US Secretary of State Hillary Rodham Clinton said on Friday that Iran’s refusal to prove that its nuclear intentions are peaceful has “profound consequences” for world security.
Clinton said the US’ offer to engage with Iran remains on the table, but Tehran faces new penalties and greater isolation unless it complies with demands that it be forthcoming about its plans.
She also said time is running out for the country to show it is serious about addressing concerns about its nuclear program and that the matter would be a top priority at next week’s UN General Assembly session.
“Iran’s continued failure to live up to its obligations carries profound consequences for the security of the United States and our allies,” Clinton said in a speech at the Brookings Institution that previewed the administration’s agenda for the UN meeting.
“Our concern is not Iran’s right to develop peaceful nuclear energy, but its responsibility to demonstrate that its program is intended exclusively for peaceful purposes,” she said.
At the UN, Clinton will meet her counterparts from the other permanent members of the UN Security Council — Britain, China, France and Russia — along with Germany — to plot a way forward on Iran.

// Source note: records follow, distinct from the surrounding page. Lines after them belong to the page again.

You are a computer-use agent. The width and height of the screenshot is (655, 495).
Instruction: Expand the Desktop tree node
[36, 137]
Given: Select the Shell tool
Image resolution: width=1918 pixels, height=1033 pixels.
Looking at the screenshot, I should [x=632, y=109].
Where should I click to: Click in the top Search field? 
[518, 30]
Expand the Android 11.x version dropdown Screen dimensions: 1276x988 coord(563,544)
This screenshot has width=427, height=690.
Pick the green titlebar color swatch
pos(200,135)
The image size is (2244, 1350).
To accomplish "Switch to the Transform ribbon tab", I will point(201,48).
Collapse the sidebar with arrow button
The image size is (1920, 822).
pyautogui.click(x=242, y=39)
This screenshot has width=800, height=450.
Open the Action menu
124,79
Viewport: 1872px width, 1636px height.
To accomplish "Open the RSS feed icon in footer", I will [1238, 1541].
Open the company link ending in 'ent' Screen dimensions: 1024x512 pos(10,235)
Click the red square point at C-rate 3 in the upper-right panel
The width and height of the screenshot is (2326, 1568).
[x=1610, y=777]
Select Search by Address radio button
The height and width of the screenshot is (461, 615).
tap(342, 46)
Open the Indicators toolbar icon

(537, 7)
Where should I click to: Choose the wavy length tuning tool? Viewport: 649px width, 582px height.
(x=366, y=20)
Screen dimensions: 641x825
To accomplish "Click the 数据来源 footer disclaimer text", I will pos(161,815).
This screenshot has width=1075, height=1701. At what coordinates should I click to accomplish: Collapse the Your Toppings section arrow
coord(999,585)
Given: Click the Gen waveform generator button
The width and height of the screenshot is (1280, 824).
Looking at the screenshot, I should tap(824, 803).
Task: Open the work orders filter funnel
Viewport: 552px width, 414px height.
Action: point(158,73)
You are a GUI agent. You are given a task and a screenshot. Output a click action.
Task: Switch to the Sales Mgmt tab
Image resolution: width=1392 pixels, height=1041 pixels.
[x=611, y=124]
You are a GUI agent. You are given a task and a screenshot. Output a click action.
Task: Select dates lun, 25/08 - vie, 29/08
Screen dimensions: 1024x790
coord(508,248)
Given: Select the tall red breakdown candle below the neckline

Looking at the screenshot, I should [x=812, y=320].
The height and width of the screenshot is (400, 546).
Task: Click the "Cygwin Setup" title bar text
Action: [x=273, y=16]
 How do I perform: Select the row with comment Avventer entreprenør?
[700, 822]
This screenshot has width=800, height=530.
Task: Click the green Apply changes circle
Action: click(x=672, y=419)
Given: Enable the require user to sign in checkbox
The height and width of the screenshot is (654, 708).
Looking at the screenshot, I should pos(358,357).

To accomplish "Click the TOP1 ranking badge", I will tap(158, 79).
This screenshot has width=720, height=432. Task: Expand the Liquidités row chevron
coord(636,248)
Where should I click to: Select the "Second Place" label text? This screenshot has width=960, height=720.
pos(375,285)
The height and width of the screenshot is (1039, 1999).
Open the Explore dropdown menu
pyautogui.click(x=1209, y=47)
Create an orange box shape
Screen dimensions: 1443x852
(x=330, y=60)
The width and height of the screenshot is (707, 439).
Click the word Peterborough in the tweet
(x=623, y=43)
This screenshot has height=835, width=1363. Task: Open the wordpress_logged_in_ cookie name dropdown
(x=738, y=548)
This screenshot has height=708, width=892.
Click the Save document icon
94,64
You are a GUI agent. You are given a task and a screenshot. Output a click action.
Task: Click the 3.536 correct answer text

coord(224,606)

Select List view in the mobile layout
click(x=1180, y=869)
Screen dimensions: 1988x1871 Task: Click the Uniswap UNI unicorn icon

The six nations have offered Iran incentives to halt activities that could lead to development of atomic weapons.
“Our message will be clear: We are serious and we will soon see if the Iranians are serious,” Clinton said, adding that the US will work with its partners to keep pressure on Tehran.
Iran, which insists its nuclear program is peaceful, has yet to accept the package of incentives, despite warnings that its refusal to do so will lead to more UN sanctions. Iran is already under three sets of Security Council sanctions.
The meeting at the UN is set for Wednesday. Shortly afterward, on Oct. 1, top diplomats from the six countries will meet Iran’s chief nuclear negotiator to gauge the country’s response.
The flurry of activity comes after the release of a new report from the UN nuclear watchdog that said Iran has still not addressed questions about the nature of its program and the revelation that experts at the International Atomic Energy Agency believe it has the ability to make a nuclear bomb and is working on developing a missile system to deliver it.
US officials have long made that claim, but it has not necessarily been shared by others, including China and Russia, which have balked at imposing new sanctions on Iran.
Even with the new nuclear findings, a fierce Iranian government crackdown on the opposition after elections and Iranian President Mahmoud Ahmadinejad’s latest questioning of the Holocaust and lashing out at Israel on Friday, Clinton said the administration offer of engagement still stood.